By the time he was 10, his parents had died, and he was brought up by his older brother Johann Christoph Bach (1671--1721), who was the organist at Ohrdruf and taught him the organ and clavier.

At 15 he won a place as a chorister at Michaelskirche, a boarding school for poor boys in Lüneburg, where his family were already appreciated.

His musical experience thus far had developed from the string-playing tradition of his immediate family to composing and performing keyboard and sacred music. From 1703--7 he was organist at Neukirche Arnstadt, where he had keenly followed the building of the new organ. However, he began to neglect his duties as choirmaster, preferring to immerse himself in keyboard music.

He also angered the authorities with his innovative chorale accompaniments, and by his failure to produce cantatas. To make matters worse, after two years service at Arnstadt, in October 1705 when he was 19, he walked 230 miles to hear Dietrich Buxtehude, the Danish composer and organ player at St Mary´s church in Lübeck, and returned to his post three months later than expected, in January 1706.

In June 1707 he left Arnstadt and became organist at St Blasius, Mülhausen, where the pastor was a strict priest who objected to any but the simplest music in church. That October he married his cousin Maria Barbara Bach (1684--1720).

Bach transferred to the ducal court at Weimar as Konzertmeister in 1708 and, after being passed over for the job of Kapellmeister there, became Kapellmeister to Prince Leopold of Anhalt-Cöthen in 1717, in whose service he became known as an outstanding organist. The prince was a Calvinist, so music played only a small part in his worship, and Bach was at liberty to compose and perform many secular works.

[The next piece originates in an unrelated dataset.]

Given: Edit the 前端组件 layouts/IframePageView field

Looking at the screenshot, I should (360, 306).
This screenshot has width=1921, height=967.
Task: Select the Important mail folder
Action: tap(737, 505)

He gave recitals, and wrote the Toccata and Fugue in D Minor, the Fantasia and Fugue in G Minor, the Prelude and Fugue in C, as well as other instrumental music, including the Brandenburg Concertos (1721), and the first book of Das wohltemperiete Klavier (1722, The Well-Tempered Clavier).

Widowed suddenly in 1720, and left with four children (he had six by Maria, but only four survived), in 1721 he married Anna Magdalena Wilcken (1701--60), an accomplished singer, harpsichordist, and copyist, for whom he wrote a collection of keyboard pieces. Of their 13 children, six survived, and for them he wrote his Clavierbüchlein (1720, Little Book for the Keyboard). Six sonatas for the solo violin, also written then, were forgotten and not found until the next century.

A devout Lutheran, Bach´s desire to get back into church music became strong and, after much deliberation, he accepted a lower position as cantor of the Thomasschule in Leipzig in 1723, where he remained for the rest of his life, despite disagreements with his colleagues and the authorities. In an attempt to strengthen his position there, he solicited the title of Court Composer to the Elector of Saxony, presenting the Goldberg Variations (1722), a harpsichord work named after one of his pupils.

But his main task at Leipzig was to supply cantatas for the city churches each Sunday, and he wrote about 300 of these, of which 200 remain. He composed much of his best work in this period, including the St Matthew Passion (1727 and/or 1729). From 1729--1741 he was also director of the Collegium Musicum (the local music society), giving weekly concerts, and his family home became a centre of musical pilgrimage. Many eminent musicians, who included several relations, became his pupils.

A visit in 1747 to his son Carl Philip Emmanuel, who was court harpsichordist, resulted in an invitation from Frederick the Great of Prussia to try his latest Silbermann pianofortes and improvise a fugue. As a result Bach subsequently offered the king his collection, Das musikalisches Opfer (1747, Musical Offering), which included a trio for flute, violin, and clavier. At about the same time (1748--9) he completed the full Mass in B Minor, which he never performed.

A conscientious copyist, his eyes had long been failing him, and despite an operation he became almost totally blind. He died of a stroke at Leipzig while engaged on a series of fugues for the keyboard - the monumental work The Art of the Fugue.